Can you lay out every line of the entries below as a Markdown table with the columns "Row" and "Line," numbering each line in order and skipping blank lines?

+ + +

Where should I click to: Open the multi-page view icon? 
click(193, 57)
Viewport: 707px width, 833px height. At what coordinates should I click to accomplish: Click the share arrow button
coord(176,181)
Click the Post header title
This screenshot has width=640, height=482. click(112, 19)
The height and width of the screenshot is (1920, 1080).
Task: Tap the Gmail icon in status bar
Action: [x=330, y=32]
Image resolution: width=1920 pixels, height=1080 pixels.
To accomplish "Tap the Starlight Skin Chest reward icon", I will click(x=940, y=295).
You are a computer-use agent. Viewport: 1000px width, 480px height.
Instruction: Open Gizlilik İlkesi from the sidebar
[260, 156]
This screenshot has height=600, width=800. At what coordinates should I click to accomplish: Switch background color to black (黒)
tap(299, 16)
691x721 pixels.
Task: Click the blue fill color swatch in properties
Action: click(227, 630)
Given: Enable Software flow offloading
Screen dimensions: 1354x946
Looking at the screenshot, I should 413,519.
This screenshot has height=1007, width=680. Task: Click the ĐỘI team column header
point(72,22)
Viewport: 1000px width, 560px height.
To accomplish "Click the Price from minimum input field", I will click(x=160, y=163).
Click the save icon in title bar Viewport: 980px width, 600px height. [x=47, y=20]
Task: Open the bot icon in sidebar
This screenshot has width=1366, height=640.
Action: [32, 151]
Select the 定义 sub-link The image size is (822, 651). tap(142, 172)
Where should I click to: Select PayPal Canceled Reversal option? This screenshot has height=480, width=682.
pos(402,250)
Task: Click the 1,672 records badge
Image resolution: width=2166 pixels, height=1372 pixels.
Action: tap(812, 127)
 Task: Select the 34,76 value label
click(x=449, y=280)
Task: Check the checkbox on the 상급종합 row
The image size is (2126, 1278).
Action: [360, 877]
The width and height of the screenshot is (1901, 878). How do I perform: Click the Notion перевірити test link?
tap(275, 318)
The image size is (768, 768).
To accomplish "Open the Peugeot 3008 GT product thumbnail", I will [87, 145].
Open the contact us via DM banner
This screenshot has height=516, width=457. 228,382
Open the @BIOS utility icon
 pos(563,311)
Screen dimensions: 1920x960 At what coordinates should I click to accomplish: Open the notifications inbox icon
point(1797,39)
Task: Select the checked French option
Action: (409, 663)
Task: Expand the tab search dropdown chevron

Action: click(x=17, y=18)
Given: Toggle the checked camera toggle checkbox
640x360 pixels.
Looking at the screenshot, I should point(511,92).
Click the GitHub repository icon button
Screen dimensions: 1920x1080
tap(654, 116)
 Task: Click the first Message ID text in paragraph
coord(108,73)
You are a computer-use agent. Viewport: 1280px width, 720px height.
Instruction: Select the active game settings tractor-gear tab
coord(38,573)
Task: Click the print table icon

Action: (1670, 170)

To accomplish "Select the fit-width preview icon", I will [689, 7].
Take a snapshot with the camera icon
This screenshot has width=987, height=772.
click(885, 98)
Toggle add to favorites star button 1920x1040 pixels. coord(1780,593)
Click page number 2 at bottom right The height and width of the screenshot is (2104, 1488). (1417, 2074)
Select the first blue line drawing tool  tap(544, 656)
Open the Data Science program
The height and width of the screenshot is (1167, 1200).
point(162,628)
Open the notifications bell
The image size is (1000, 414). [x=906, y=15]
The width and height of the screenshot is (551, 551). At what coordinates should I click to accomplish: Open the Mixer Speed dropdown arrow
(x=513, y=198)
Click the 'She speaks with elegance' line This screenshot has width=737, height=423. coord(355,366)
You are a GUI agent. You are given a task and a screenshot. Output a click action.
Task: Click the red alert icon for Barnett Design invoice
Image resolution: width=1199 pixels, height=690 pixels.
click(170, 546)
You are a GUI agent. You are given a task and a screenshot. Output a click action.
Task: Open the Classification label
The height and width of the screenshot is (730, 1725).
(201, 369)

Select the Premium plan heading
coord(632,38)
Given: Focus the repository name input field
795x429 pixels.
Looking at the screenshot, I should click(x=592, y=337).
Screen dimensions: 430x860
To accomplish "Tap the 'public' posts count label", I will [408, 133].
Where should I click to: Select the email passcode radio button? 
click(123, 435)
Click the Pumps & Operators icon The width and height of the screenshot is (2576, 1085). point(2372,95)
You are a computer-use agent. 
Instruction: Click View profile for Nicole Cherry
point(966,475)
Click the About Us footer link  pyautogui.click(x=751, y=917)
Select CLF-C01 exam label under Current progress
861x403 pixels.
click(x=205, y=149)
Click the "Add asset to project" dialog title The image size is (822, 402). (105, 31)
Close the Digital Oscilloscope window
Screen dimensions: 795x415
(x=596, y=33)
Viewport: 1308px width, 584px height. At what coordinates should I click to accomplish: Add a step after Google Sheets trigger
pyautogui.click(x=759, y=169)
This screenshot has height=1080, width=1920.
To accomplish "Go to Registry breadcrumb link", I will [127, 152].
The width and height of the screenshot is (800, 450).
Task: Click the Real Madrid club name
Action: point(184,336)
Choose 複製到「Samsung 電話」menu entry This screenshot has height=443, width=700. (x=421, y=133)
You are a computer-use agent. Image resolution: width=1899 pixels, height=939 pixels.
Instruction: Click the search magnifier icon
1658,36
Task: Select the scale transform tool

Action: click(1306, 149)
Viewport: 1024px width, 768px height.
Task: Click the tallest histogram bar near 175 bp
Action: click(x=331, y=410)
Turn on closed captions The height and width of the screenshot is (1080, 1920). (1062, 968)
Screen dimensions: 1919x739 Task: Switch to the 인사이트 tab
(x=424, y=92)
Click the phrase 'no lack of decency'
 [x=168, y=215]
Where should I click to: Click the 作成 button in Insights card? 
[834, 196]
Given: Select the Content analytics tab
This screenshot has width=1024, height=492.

+ + +

* **RESPONSE BELOW**
| Row | Line |
|---|---|
| 1 | Where should I click to: Open the multi-page view icon?  |
| 2 | click(193, 57) |
| 3 | Viewport: 707px width, 833px height. At what coordinates should I click to accomplish: Click the share arrow button |
| 4 | coord(176,181) |
| 5 | Click the Post header title |
| 6 | This screenshot has width=640, height=482. click(112, 19) |
| 7 | The height and width of the screenshot is (1920, 1080). |
| 8 | Task: Tap the Gmail icon in status bar |
| 9 | Action: [x=330, y=32] |
| 10 | Image resolution: width=1920 pixels, height=1080 pixels. |
| 11 | To accomplish "Tap the Starlight Skin Chest reward icon", I will click(x=940, y=295). |
| 12 | You are a computer-use agent. Viewport: 1000px width, 480px height. |
| 13 | Instruction: Open Gizlilik İlkesi from the sidebar |
| 14 | [260, 156] |
| 15 | This screenshot has height=600, width=800. At what coordinates should I click to accomplish: Switch background color to black (黒) |
| 16 | tap(299, 16) |
| 17 | 691x721 pixels. |
| 18 | Task: Click the blue fill color swatch in properties |
| 19 | Action: click(227, 630) |
| 20 | Given: Enable Software flow offloading |
| 21 | Screen dimensions: 1354x946 |
| 22 | Looking at the screenshot, I should 413,519. |
| 23 | This screenshot has height=1007, width=680. Task: Click the ĐỘI team column header |
| 24 | point(72,22) |
| 25 | Viewport: 1000px width, 560px height. |
| 26 | To accomplish "Click the Price from minimum input field", I will click(x=160, y=163). |
| 27 | Click the save icon in title bar Viewport: 980px width, 600px height. [x=47, y=20] |
| 28 | Task: Open the bot icon in sidebar |
| 29 | This screenshot has width=1366, height=640. |
| 30 | Action: [32, 151] |
| 31 | Select the 定义 sub-link The image size is (822, 651). tap(142, 172) |
| 32 | Where should I click to: Select PayPal Canceled Reversal option? This screenshot has height=480, width=682. |
| 33 | pos(402,250) |
| 34 | Task: Click the 1,672 records badge |
| 35 | Image resolution: width=2166 pixels, height=1372 pixels. |
| 36 | Action: tap(812, 127) |
| 37 |  Task: Select the 34,76 value label |
| 38 | click(x=449, y=280) |
| 39 | Task: Check the checkbox on the 상급종합 row |
| 40 | The image size is (2126, 1278). |
| 41 | Action: [360, 877] |
| 42 | The width and height of the screenshot is (1901, 878). How do I perform: Click the Notion перевірити test link? |
| 43 | tap(275, 318) |
| 44 | The image size is (768, 768). |
| 45 | To accomplish "Open the Peugeot 3008 GT product thumbnail", I will [87, 145]. |
| 46 | Open the contact us via DM banner |
| 47 | This screenshot has height=516, width=457. 228,382 |
| 48 | Open the @BIOS utility icon |
| 49 |  pos(563,311) |
| 50 | Screen dimensions: 1920x960 At what coordinates should I click to accomplish: Open the notifications inbox icon |
| 51 | point(1797,39) |
| 52 | Task: Select the checked French option |
| 53 | Action: (409, 663) |
| 54 | Task: Expand the tab search dropdown chevron |
| 55 | Action: click(x=17, y=18) |
| 56 | Given: Toggle the checked camera toggle checkbox |
| 57 | 640x360 pixels. |
| 58 | Looking at the screenshot, I should point(511,92). |
| 59 | Click the GitHub repository icon button |
| 60 | Screen dimensions: 1920x1080 |
| 61 | tap(654, 116) |
| 62 |  Task: Click the first Message ID text in paragraph |
| 63 | coord(108,73) |
| 64 | You are a computer-use agent. Viewport: 1280px width, 720px height. |
| 65 | Instruction: Select the active game settings tractor-gear tab |
| 66 | coord(38,573) |
| 67 | Task: Click the print table icon |
| 68 | Action: (1670, 170) |
| 69 | To accomplish "Select the fit-width preview icon", I will [689, 7]. |
| 70 | Take a snapshot with the camera icon |
| 71 | This screenshot has width=987, height=772. |
| 72 | click(885, 98) |
| 73 | Toggle add to favorites star button 1920x1040 pixels. coord(1780,593) |
| 74 | Click page number 2 at bottom right The height and width of the screenshot is (2104, 1488). (1417, 2074) |
| 75 | Select the first blue line drawing tool  tap(544, 656) |
| 76 | Open the Data Science program |
| 77 | The height and width of the screenshot is (1167, 1200). |
| 78 | point(162,628) |
| 79 | Open the notifications bell |
| 80 | The image size is (1000, 414). [x=906, y=15] |
| 81 | The width and height of the screenshot is (551, 551). At what coordinates should I click to accomplish: Open the Mixer Speed dropdown arrow |
| 82 | (x=513, y=198) |
| 83 | Click the 'She speaks with elegance' line This screenshot has width=737, height=423. coord(355,366) |
| 84 | You are a GUI agent. You are given a task and a screenshot. Output a click action. |
| 85 | Task: Click the red alert icon for Barnett Design invoice |
| 86 | Image resolution: width=1199 pixels, height=690 pixels. |
| 87 | click(170, 546) |
| 88 | You are a GUI agent. You are given a task and a screenshot. Output a click action. |
| 89 | Task: Open the Classification label |
| 90 | The height and width of the screenshot is (730, 1725). |
| 91 | (201, 369) |
| 92 | Select the Premium plan heading |
| 93 | coord(632,38) |
| 94 | Given: Focus the repository name input field |
| 95 | 795x429 pixels. |
| 96 | Looking at the screenshot, I should click(x=592, y=337). |
| 97 | Screen dimensions: 430x860 |
| 98 | To accomplish "Tap the 'public' posts count label", I will [408, 133]. |
| 99 | Where should I click to: Select the email passcode radio button?  |
| 100 | click(123, 435) |
| 101 | Click the Pumps & Operators icon The width and height of the screenshot is (2576, 1085). point(2372,95) |
| 102 | You are a computer-use agent.  |
| 103 | Instruction: Click View profile for Nicole Cherry |
| 104 | point(966,475) |
| 105 | Click the About Us footer link  pyautogui.click(x=751, y=917) |
| 106 | Select CLF-C01 exam label under Current progress |
| 107 | 861x403 pixels. |
| 108 | click(x=205, y=149) |
| 109 | Click the "Add asset to project" dialog title The image size is (822, 402). (105, 31) |
| 110 | Close the Digital Oscilloscope window |
| 111 | Screen dimensions: 795x415 |
| 112 | (x=596, y=33) |
| 113 | Viewport: 1308px width, 584px height. At what coordinates should I click to accomplish: Add a step after Google Sheets trigger |
| 114 | pyautogui.click(x=759, y=169) |
| 115 | This screenshot has height=1080, width=1920. |
| 116 | To accomplish "Go to Registry breadcrumb link", I will [127, 152]. |
| 117 | The width and height of the screenshot is (800, 450). |
| 118 | Task: Click the Real Madrid club name |
| 119 | Action: point(184,336) |
| 120 | Choose 複製到「Samsung 電話」menu entry This screenshot has height=443, width=700. (x=421, y=133) |
| 121 | You are a computer-use agent. Image resolution: width=1899 pixels, height=939 pixels. |
| 122 | Instruction: Click the search magnifier icon |
| 123 | 1658,36 |
| 124 | Task: Select the scale transform tool |
| 125 | Action: click(1306, 149) |
| 126 | Viewport: 1024px width, 768px height. |
| 127 | Task: Click the tallest histogram bar near 175 bp |
| 128 | Action: click(x=331, y=410) |
| 129 | Turn on closed captions The height and width of the screenshot is (1080, 1920). (1062, 968) |
| 130 | Screen dimensions: 1919x739 Task: Switch to the 인사이트 tab |
| 131 | (x=424, y=92) |
| 132 | Click the phrase 'no lack of decency' |
| 133 |  [x=168, y=215] |
| 134 | Where should I click to: Click the 作成 button in Insights card?  |
| 135 | [834, 196] |
| 136 | Given: Select the Content analytics tab |
| 137 | This screenshot has width=1024, height=492. |